While it's not obvious, religion is the foundation on which this poem is built. Dickinson has modified the story of Adam, Eve, and the serpent (a.k.a. Satan, Lucifer, Beelzebub, Old Scratch, Mephistopheles—you know, the devil). “A narrow Fellow in the Grass” draws specifically from the Book of Genesis, the first part of the Old Testament in the Bible. As the scripture goes, Eve was convinced to eat the forbidden fruit from the Tree of Knowledge, and Adam eats it too. After this, Adam and Eve become ashamed of their nakedness and become mortal. Dickinson does a lot in this poem, but the allusion to Adam, Eve, and the serpent is the biblical bedrock upon which everything else in the poem rests.
Questions About Religion
How does the rhetorical question in line 3 parallel the serpent’s temptation of Eve?
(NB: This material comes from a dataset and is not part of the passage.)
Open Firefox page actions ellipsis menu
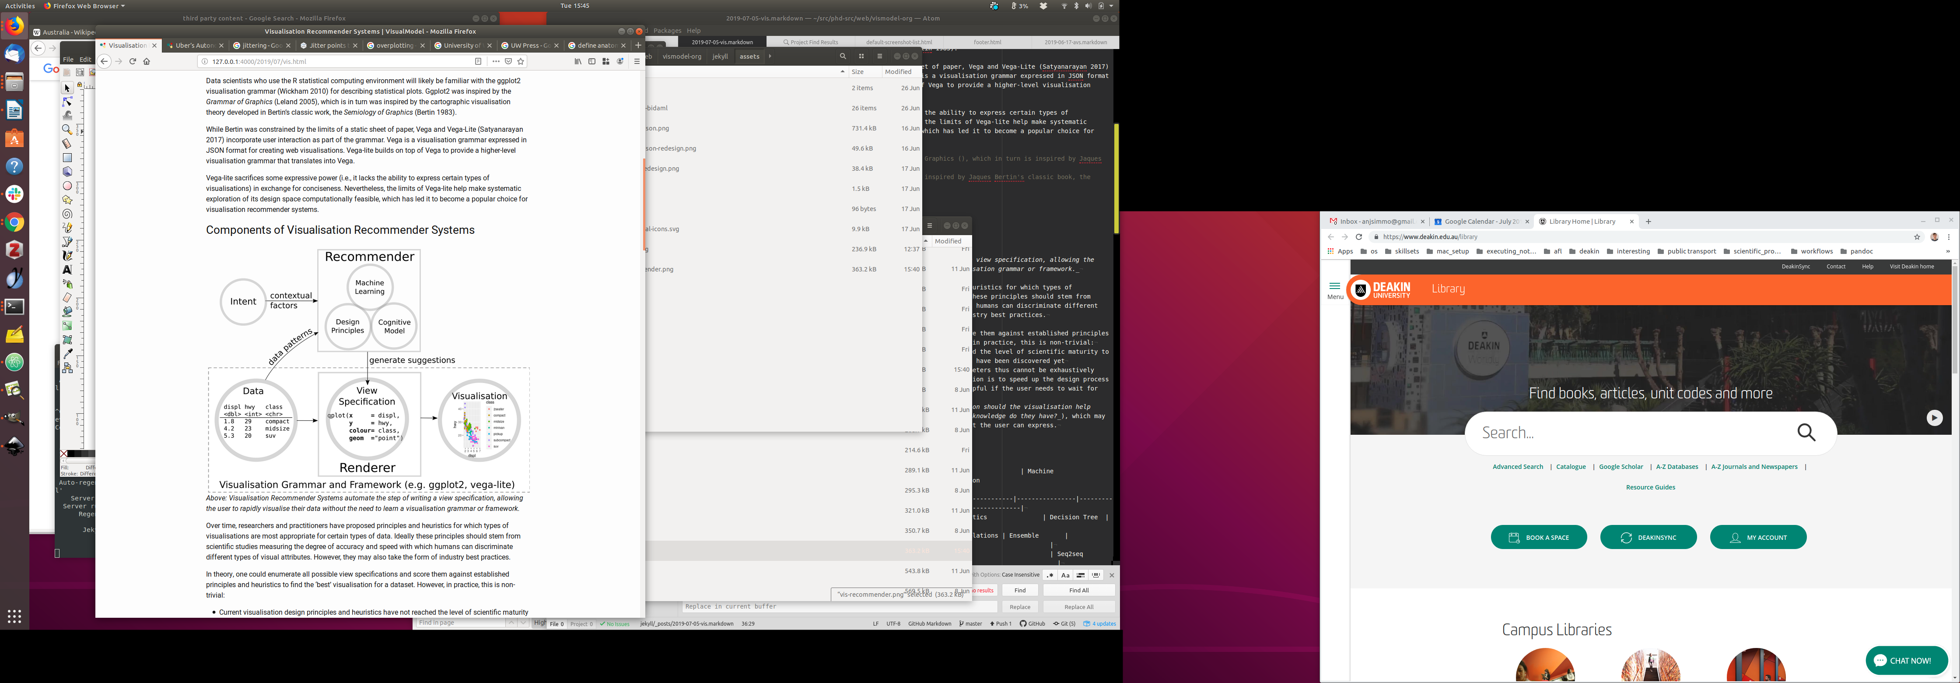The image size is (1960, 683). coord(495,62)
In Genesis 3:14, God curses the snake, “On your belly you will go.” How does this appear in the poem?
Nature’s People and the barefoot boy suggest innocence. How do they relate to the story of Adam and Eve?
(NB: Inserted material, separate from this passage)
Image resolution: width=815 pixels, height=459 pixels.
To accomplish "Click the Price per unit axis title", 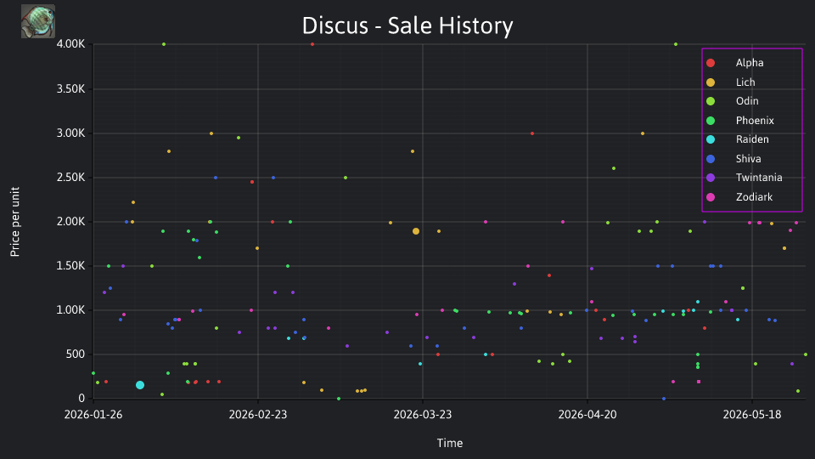I will [15, 222].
What religious reasons might the speaker have to fear the snake in stanza 6?
Chew on This
The curse on Eve and the serpent is revised in the poem to restore the Garden of Eden peace between humans and the natural world. A happy ending after all!
In “A narrow Fellow in the Grass,” the speaker's love for Nature’s People is a reminder of the perfect state once known by Adam and Eve in the Garden of Eden. That was pre-serpent, though, which is why the speaker is so freaked out at the end of the poem.